LISTED RECORDS:
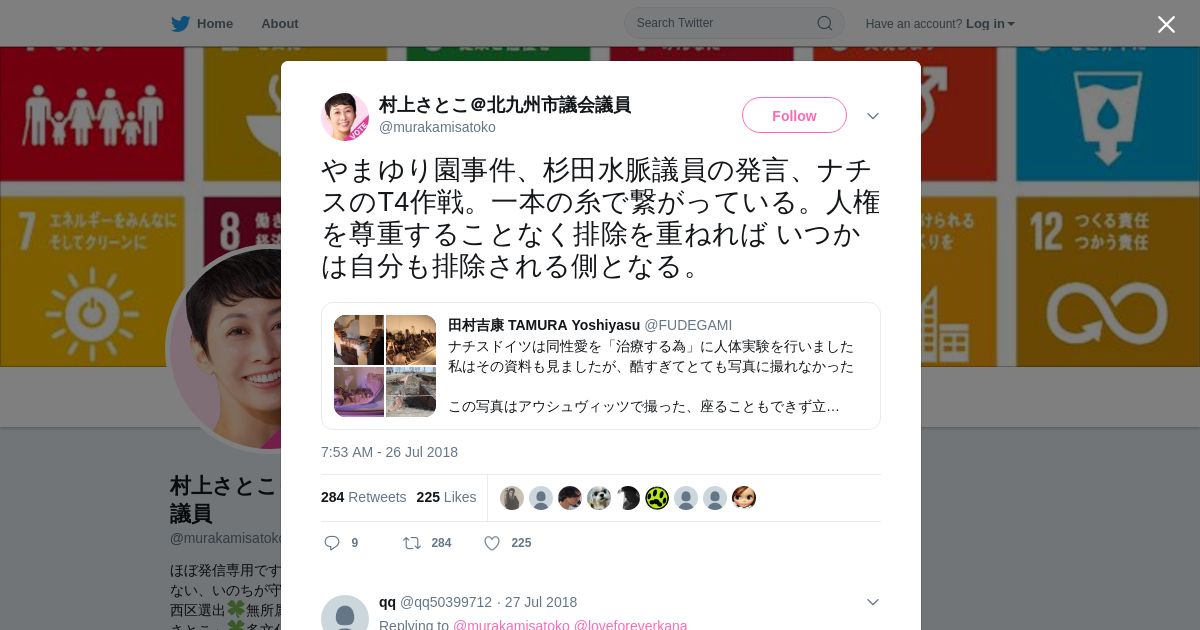Screen dimensions: 1200x630
Task: Open @FUDEGAMI quoted tweet link
Action: (688, 325)
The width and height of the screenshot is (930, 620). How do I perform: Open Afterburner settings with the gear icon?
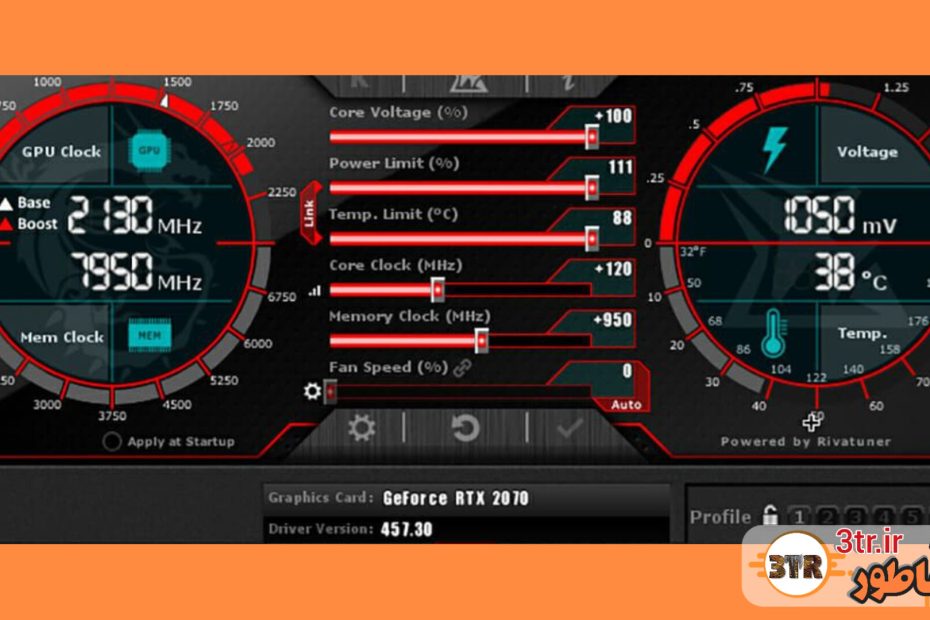361,429
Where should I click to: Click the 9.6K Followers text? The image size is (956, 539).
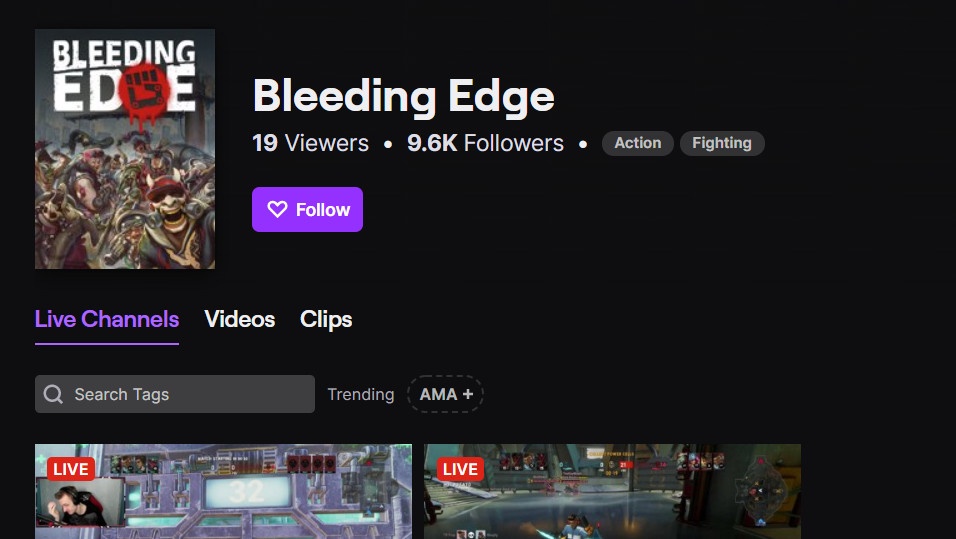pos(485,143)
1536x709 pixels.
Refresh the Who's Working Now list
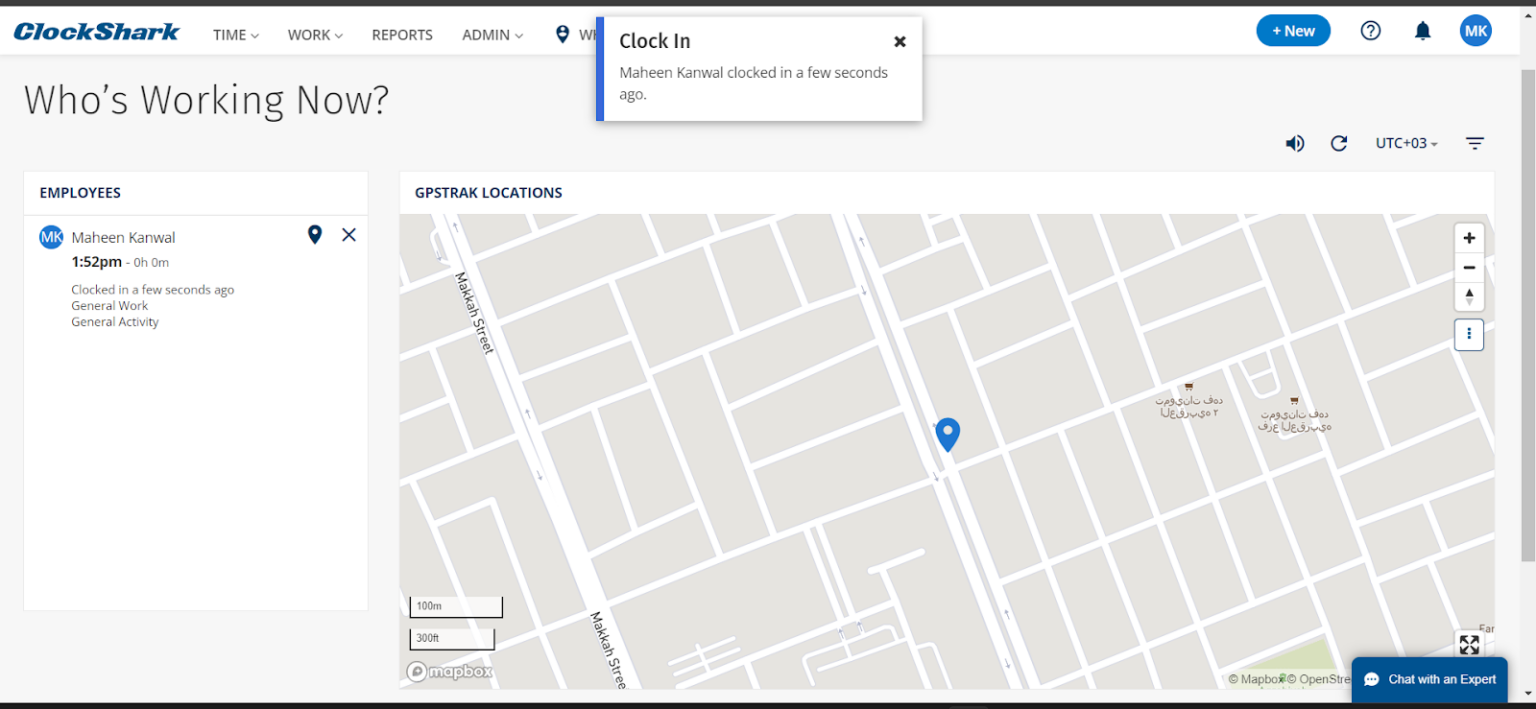coord(1339,143)
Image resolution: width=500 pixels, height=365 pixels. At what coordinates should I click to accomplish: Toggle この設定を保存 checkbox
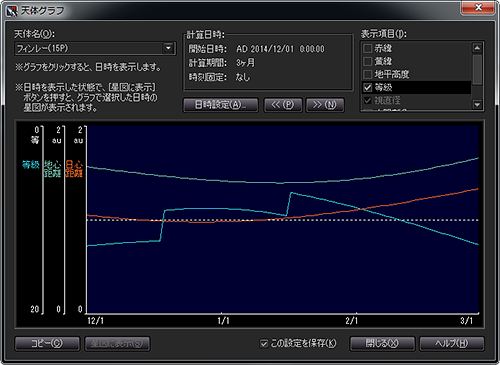click(x=264, y=343)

EXERCISE:
Would you restate word for word each line from the one that holds "Refresh the Who's Working Now list" to the end of the material, both ends included, without the pictures?

WRITTEN ANSWER:
Refresh the Who's Working Now list
coord(1339,143)
Image resolution: width=500 pixels, height=365 pixels. At what coordinates should I click to accomplish: Toggle この設定を保存 checkbox
click(x=264, y=343)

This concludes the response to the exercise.